▸ **Exercices**:
1. Recopiez fidèlement un passage de l'entretien : commencez aux mots « Nous avons surtout » et arrêtez-vous après « deux mois d’affilée. ».
2. Pour chaque affirmation ci-dessous, dites si elle concorde avec l'entretien en répondant par oui ou par non, et citez les mots de l'entretien qui tranchent. (a) Les séjours au Canada ont eu lieu en été. (b) Le spectacle passera à l'Olympia le 17 septembre. (c) Le père a chanté 33 fois à l'Olympia.

▸ **Texte fourni**:
Aujourd’hui le spectacle « Et maintenant » rend hommage à votre père avec Jules Grison. Quelle est l’émotion que cela suscite en vous?
J’adore ce spectacle et Jules l’interprète avec une véritable « énergie de dingue », d’autant qu’il est accompagné de musiciens de très haut niveau.
Nous avons déjà fait une tournée au Canada. J’adore ce pays mais chaque fois que j’ai eu l’occasion d’y aller, c’était toujours l’hiver et il faisait très froid alors que j’adore le soleil ! J’espère qu’une fois au moins nous irons pendant une autre saison (rires).
Nous avons surtout une date très importante puisque le 17 septembre prochain nous serons à l’Olympia à Paris. Évidemment tout le monde sait quel lien unissait mon père à cette salle mythique. Il a battu un record qui n’a jamais été égalé depuis lors, puisque dans sa carrière il y a chanté 33 fois, évidement à des périodes diverses de sa carrière. Aujourd’hui lorsque l’on passe à l’Olympia c’est souvent pour un, voire quelques jours seulement. Mon père y a chanté chaque fois pendant au moins deux mois d’affilée.

Lignes extraites:
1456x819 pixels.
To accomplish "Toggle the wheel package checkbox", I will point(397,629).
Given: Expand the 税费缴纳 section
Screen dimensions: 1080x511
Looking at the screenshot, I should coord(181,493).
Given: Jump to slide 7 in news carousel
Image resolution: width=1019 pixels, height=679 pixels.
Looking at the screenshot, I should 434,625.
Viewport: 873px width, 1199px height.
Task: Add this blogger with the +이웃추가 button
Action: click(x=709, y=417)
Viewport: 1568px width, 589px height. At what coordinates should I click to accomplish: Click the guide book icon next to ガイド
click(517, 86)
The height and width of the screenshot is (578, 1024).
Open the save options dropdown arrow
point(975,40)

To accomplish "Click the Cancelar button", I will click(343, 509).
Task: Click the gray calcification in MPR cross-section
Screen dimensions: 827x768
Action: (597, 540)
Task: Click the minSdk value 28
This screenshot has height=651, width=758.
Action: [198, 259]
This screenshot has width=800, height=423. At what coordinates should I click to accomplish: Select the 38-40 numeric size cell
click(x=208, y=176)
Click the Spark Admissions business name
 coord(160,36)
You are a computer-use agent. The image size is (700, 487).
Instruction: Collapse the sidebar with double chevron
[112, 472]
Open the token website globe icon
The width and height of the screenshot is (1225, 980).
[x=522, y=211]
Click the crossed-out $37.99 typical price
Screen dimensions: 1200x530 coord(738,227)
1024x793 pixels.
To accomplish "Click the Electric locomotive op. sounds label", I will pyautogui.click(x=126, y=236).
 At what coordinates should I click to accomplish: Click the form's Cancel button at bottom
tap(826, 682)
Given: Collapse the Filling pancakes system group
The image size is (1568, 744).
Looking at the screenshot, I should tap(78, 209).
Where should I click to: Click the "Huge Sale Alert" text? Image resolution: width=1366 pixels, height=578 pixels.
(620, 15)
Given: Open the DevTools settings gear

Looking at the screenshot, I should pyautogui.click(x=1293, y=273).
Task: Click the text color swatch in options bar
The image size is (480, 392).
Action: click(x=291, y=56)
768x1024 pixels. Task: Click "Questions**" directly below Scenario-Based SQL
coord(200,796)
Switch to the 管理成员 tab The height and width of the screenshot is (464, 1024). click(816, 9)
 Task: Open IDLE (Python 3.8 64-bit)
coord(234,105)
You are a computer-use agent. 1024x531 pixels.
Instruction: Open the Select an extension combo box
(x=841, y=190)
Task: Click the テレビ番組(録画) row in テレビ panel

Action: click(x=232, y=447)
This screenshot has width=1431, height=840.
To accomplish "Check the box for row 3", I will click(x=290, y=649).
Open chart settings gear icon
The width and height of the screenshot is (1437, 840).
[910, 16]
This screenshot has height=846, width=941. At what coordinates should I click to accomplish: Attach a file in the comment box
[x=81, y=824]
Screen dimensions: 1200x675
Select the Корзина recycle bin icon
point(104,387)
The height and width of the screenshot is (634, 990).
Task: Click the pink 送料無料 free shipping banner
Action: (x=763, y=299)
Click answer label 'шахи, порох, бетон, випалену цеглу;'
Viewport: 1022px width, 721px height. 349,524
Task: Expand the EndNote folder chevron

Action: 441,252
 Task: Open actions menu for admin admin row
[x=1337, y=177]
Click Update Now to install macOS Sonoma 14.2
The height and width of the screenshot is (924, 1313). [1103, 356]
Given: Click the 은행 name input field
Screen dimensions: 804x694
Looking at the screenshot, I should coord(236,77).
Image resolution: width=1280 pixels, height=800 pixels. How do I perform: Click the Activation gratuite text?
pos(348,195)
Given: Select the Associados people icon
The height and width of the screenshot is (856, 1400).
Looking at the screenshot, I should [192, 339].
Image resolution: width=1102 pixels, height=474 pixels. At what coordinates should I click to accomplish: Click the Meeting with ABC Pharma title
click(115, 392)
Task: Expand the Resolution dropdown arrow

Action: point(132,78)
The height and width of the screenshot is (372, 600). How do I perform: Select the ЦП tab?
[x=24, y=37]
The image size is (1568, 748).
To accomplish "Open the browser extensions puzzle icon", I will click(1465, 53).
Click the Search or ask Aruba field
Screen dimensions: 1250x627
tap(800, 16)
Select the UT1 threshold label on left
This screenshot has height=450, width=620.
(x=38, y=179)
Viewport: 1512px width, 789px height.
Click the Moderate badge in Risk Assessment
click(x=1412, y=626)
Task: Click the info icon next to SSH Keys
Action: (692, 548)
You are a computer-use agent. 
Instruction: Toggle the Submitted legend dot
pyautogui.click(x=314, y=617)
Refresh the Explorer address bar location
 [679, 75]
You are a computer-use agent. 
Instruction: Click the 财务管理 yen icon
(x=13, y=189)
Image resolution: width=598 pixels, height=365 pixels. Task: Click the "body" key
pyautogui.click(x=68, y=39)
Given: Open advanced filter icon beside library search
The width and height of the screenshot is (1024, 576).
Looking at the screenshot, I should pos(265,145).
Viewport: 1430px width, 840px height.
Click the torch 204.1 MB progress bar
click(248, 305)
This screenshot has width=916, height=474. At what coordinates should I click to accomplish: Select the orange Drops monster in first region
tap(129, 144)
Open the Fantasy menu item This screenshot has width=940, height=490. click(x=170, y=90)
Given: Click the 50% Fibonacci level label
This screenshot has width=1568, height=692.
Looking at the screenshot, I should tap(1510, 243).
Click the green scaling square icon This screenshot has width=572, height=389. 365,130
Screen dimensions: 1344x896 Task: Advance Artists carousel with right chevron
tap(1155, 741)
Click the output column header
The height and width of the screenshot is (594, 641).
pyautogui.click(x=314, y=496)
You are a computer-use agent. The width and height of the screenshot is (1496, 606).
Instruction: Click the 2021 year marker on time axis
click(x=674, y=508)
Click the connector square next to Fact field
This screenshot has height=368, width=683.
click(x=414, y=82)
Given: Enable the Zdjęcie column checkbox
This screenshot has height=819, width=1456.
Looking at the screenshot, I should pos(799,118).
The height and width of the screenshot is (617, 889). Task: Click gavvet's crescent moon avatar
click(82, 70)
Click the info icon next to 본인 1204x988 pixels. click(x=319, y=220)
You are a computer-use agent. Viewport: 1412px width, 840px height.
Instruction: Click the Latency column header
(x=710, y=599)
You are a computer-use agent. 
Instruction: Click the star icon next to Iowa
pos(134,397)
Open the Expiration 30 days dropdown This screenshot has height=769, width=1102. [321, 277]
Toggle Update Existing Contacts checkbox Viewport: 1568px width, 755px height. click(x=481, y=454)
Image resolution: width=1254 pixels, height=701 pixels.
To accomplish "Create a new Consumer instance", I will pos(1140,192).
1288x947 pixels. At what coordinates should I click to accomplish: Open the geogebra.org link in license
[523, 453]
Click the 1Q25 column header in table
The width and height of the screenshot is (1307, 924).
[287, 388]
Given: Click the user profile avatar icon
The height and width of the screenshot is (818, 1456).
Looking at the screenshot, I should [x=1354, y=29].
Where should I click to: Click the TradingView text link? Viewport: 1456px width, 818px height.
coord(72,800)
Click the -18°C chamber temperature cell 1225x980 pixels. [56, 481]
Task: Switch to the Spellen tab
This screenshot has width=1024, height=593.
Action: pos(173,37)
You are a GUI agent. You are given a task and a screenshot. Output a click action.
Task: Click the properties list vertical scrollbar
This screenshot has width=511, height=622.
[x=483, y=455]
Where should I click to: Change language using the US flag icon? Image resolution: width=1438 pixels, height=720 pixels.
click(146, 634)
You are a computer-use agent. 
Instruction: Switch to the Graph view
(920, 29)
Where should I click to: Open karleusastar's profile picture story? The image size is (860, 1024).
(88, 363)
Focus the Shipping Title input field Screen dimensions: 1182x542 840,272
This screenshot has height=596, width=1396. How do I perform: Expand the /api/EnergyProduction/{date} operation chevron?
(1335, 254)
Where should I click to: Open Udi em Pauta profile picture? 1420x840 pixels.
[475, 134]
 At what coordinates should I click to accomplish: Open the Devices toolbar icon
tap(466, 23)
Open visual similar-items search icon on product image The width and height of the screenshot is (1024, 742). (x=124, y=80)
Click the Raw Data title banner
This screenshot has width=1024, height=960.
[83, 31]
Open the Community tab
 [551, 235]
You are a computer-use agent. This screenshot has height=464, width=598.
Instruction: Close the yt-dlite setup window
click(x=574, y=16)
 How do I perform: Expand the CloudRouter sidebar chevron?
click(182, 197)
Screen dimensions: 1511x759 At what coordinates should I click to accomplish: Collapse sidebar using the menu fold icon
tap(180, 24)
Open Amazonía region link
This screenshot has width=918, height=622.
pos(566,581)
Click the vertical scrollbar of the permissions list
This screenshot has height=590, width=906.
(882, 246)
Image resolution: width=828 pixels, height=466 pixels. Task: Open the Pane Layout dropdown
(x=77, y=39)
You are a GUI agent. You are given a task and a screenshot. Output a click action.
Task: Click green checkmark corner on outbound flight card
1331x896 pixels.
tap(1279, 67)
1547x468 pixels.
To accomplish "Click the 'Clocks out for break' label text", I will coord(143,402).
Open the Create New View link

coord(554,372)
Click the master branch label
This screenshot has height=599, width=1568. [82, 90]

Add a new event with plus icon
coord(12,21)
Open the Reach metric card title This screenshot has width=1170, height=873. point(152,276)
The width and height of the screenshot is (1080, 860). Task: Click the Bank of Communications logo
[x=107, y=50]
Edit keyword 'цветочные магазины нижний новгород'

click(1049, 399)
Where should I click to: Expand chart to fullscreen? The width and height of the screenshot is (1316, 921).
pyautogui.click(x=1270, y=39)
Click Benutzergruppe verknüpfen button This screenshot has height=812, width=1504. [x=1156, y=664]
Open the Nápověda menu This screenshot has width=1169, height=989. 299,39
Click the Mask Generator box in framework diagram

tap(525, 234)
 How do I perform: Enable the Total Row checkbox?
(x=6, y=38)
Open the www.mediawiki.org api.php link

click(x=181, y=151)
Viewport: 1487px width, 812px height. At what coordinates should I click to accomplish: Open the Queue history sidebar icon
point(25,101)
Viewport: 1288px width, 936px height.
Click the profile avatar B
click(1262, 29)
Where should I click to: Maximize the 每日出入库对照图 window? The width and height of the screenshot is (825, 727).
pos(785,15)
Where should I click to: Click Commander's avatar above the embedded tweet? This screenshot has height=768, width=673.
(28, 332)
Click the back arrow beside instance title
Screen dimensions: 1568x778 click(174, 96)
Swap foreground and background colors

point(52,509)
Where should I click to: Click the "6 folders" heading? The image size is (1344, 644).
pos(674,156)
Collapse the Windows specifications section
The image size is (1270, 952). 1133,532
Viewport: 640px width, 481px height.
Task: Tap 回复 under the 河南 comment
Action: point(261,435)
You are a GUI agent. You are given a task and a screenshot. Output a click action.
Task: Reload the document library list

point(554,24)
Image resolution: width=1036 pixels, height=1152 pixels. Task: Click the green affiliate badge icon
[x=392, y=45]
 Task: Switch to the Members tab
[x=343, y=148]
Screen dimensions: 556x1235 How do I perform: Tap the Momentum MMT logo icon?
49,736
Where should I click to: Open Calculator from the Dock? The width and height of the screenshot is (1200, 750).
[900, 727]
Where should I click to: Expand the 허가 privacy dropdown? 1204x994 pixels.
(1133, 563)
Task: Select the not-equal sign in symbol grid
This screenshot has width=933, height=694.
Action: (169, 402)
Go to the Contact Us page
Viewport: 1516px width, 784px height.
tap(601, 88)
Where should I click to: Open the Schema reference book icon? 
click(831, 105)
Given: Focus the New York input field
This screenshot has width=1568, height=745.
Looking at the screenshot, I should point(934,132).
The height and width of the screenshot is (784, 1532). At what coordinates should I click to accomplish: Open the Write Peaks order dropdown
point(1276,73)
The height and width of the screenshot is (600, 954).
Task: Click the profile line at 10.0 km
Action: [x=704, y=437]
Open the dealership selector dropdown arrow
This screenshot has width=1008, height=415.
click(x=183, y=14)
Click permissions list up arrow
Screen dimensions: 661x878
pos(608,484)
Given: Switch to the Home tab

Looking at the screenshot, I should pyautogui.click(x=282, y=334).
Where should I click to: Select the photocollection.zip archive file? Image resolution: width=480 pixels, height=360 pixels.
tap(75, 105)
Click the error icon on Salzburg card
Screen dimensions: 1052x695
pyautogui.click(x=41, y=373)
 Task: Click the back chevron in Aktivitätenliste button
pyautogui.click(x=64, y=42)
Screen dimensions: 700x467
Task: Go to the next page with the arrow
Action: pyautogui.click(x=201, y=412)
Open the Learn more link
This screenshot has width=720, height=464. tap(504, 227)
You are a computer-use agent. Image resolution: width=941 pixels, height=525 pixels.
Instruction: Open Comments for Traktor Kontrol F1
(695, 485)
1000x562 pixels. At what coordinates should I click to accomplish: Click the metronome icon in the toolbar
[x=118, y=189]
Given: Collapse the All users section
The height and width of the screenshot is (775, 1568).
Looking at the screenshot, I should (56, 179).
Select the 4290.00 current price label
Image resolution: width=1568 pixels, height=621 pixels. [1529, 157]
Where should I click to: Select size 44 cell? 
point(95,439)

▸ **Corrigés**:
1.
Nous avons surtout une date très importante puisque le 17 septembre prochain nous serons à l’Olympia à Paris. Évidemment tout le monde sait quel lien unissait mon père à cette salle mythique. Il a battu un record qui n’a jamais été égalé depuis lors, puisque dans sa carrière il y a chanté 33 fois, évidement à des périodes diverses de sa carrière. Aujourd’hui lorsque l’on passe à l’Olympia c’est souvent pour un, voire quelques jours seulement. Mon père y a chanté chaque fois pendant au moins deux mois d’affilée.

2.
(a) Non : « c’était toujours l’hiver et il faisait très froid »
(b) Oui : « le 17 septembre prochain nous serons à l’Olympia à Paris »
(c) Oui : « dans sa carrière il y a chanté 33 fois »